Christopher Smiley, D.D.S., who serves on the ADA's Council on Dental Benefit Programs but is not an ADA spokesperson, disagrees. "This policy creates an inequity where the dentist is asked to share in the cost for a delivered service when Delta and the employer are not willing to do the same," Dr. Smiley said.
Dentists should contact the ADA's Contract Analysis service and review the ADA's information on the contract with their personal legal and financial counsel before entering a contract, he warned.
The company states that this move is a result of market need, so that patients going to Delta Dental participating dentists can save money on services not covered by their benefit plan. "Patient utilization may increase for services that were previously not covered, thus getting the treatment they need for better oral health without the financial burden," Delta said.
Dr. Smiley agrees that this plan is a result of a competitive market. Delta is creating value for its product in the eyes of the employer by limiting the out-of-pocket expense of the insured, he said.

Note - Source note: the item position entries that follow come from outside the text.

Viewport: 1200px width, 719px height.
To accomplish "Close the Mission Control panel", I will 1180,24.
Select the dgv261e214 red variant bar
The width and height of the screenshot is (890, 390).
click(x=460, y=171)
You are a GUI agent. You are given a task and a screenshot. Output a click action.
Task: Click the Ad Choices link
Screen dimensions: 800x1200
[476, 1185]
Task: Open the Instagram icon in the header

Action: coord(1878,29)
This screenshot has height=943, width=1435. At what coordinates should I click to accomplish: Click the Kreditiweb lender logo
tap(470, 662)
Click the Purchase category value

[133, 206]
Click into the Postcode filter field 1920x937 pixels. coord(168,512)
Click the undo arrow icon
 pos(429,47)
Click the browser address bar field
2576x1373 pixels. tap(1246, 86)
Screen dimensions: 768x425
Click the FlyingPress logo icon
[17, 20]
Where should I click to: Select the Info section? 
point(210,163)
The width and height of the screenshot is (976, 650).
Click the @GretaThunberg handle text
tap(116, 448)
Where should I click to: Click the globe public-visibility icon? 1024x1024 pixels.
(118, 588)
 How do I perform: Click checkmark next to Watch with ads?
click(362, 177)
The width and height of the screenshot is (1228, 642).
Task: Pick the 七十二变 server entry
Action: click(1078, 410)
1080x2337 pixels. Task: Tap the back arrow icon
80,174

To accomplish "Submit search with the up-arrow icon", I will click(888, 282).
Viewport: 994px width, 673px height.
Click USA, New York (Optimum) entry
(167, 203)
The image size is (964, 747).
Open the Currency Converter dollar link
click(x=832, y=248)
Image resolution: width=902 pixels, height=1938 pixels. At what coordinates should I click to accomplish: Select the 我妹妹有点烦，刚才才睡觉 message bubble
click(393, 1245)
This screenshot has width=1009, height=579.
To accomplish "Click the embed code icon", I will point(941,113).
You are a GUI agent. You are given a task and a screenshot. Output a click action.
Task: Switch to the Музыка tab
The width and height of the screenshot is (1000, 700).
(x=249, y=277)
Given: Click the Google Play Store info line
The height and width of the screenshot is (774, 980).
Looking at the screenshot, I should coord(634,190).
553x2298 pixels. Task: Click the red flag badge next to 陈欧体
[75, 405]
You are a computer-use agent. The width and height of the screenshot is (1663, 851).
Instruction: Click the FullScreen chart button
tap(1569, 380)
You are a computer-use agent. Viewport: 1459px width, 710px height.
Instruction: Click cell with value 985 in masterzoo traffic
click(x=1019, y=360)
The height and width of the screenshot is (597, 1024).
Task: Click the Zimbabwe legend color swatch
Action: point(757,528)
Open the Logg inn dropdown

However, the approach could be problematic.
"If a noncovered service is subjected to a mandated fee by Delta that is below what the treating dentist believes is fair and reasonable, the dentist may no longer offer that specific service to Delta patients, thus limiting their treatment options," Dr. Smiley said.
Delta has promised that it will only hold dentists to contracted fees for services where it has enough credible data to come up with a number. "For services where we do not have enough valid fee data, we will not put a contracted fee in place," the company assured.
However, lack of data might not be a prohibitive factor, according to Dr. Smiley. He explained that Delta has an extensive database and that some state Delta provider contracts require dentists to submit any service they provide to a Delta patient. If a code exists for that service, the dentist is obligated to submit a claim even if he or she is sure it will be denied.
"With such a policy, I assume Delta can amass enough data to determine prevailing fees for any and all services," he said.
Some uncovered services likely to be affected by this new provision include back-tooth tooth-colored fillings and crowns, sealants, veneers, tooth bleaching, and implants, Dr. Smiley noted.